If our current technical lead over your crippled industry, as represented by the equipment which you and your colleagues already have in their possession, isn't enough to underscore this point, allow me to present one more historical reference: the airplane. Invented at the beginning of the twentieth century by the Wright Brothers, it was truly an invention worthy of a patent by any standard. New, innovative, truly an invention the world had not seen before. Anyone believing that the patent system is an appropriate methodology for compensating inventors would surely agree that the inventors of powered flight more than deserved the patent they were granted.


Yet, with the onset of the First World War it became very clear to the United States Government that aviation technology in the Unites States lagged woefully behind that of Europe, which was not encumbered by the a patent on airplanes. This was such a concern that the United States government, in an unprecedented action and a tacit admission that patents impair, rather than promote, progress, essentially nationalized the Wright Brothers' patent, granted them a default 1% royalty, and threw the technology open for competing companies to develop and improve upon.[9] The result as a tremendous leap forward in aviation technology, so much so that, in later decades, the United States became the world leader in the production of aircraft.


No one creates in a vacuum. All of us, whether we are artists, researchers, inventors, or scientists, stand upon the shoulders of others. No novel can be written, no movie filmed, no song recorded, no device invented, without it incorporating some aspect of another's work, some early bit of human expression or knowledge. Copyright locks up expression for generations ... with the World Intellectual Property Organization (WIPO) and the US Congresses propensity for retroactively extending it, virtually forever.[10] Patents cripple progress in a variety of fields, from software development to medical research, locking down the building blocks for each successive step in development for twenty years in a government mandated and enforced, twenty year monopoly entitlement. There was a time when progress was thought to be exponential, but as each new area of human endeavor fell beneath the yoke of the US and world patent system, this exponential progress was lost. Pundits and intellectual property attorneys euphemistically refer to this as a “maturing market,” but in truth none of the technologies have ever had a real chance to mature, even today, and the markets in question would more accurately be described not as mature, but as stagnant.

So long as we take the shared knowledge of humankind and treat it as a private possession limited to a few through patents, so long as we take the common culture we all share and treat its expression as a private possession through copyright, we will as a society find our technological progress stifled and our ability to express ourselves subject to corporate and government censorship of the worst kind.

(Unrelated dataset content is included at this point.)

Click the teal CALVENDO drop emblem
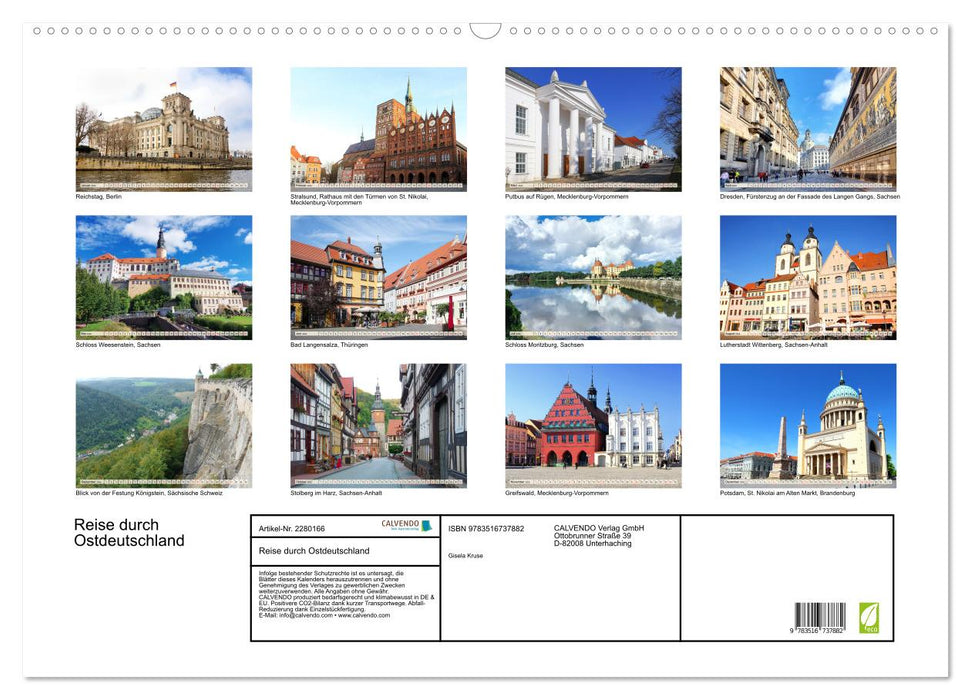This screenshot has width=971, height=700. (x=429, y=525)
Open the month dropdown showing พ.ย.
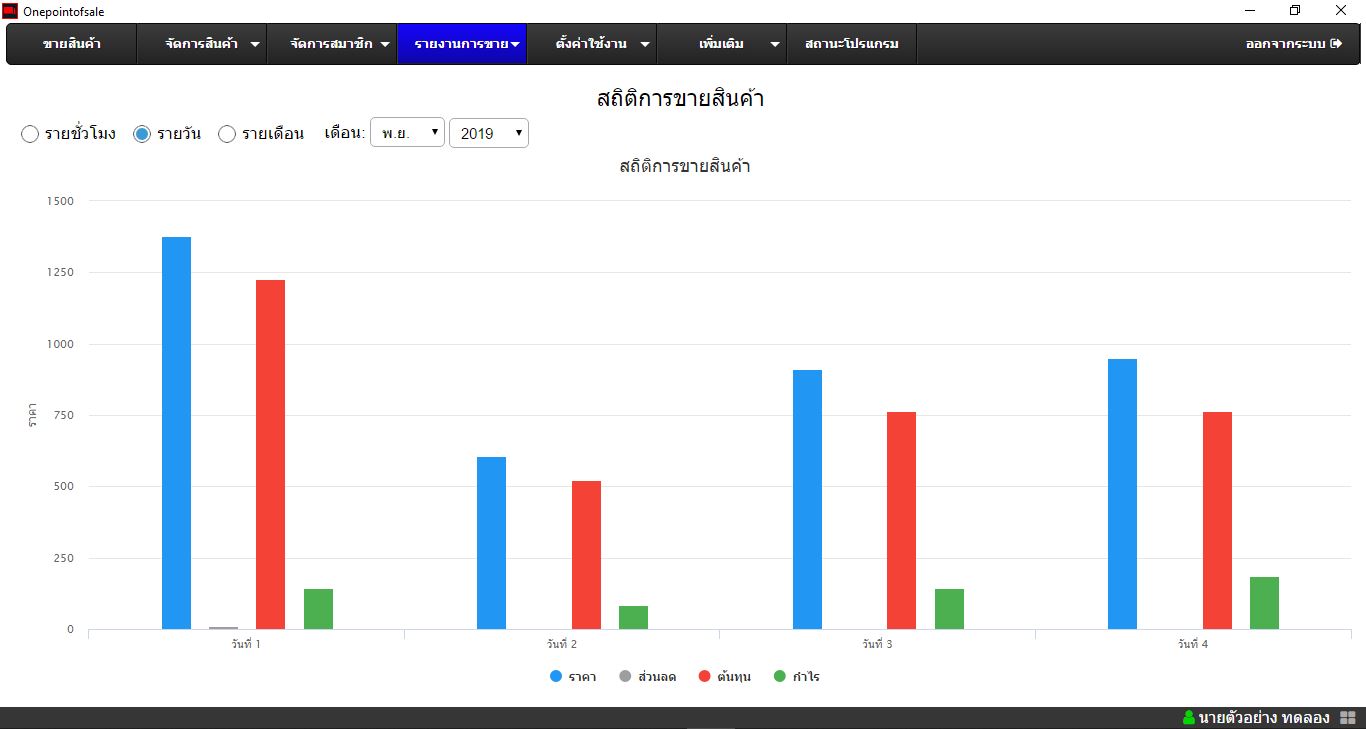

I, and others, have chosen to reject this. Our reward for doing so has been a return to exponential scientific and technological progress, our punishment has been to become hunted, by you and your colleagues.

We mean you no harm, we offer you no threat. We only asked to be left alone, to pursue our own interests and our own destiny, independent of the one you have chosen for yourselves.

Please, leave us in peace and allow us to do the same for you.

Thank you, and best regards,

Marguerite


More linkage tomorrow. It's bedtime.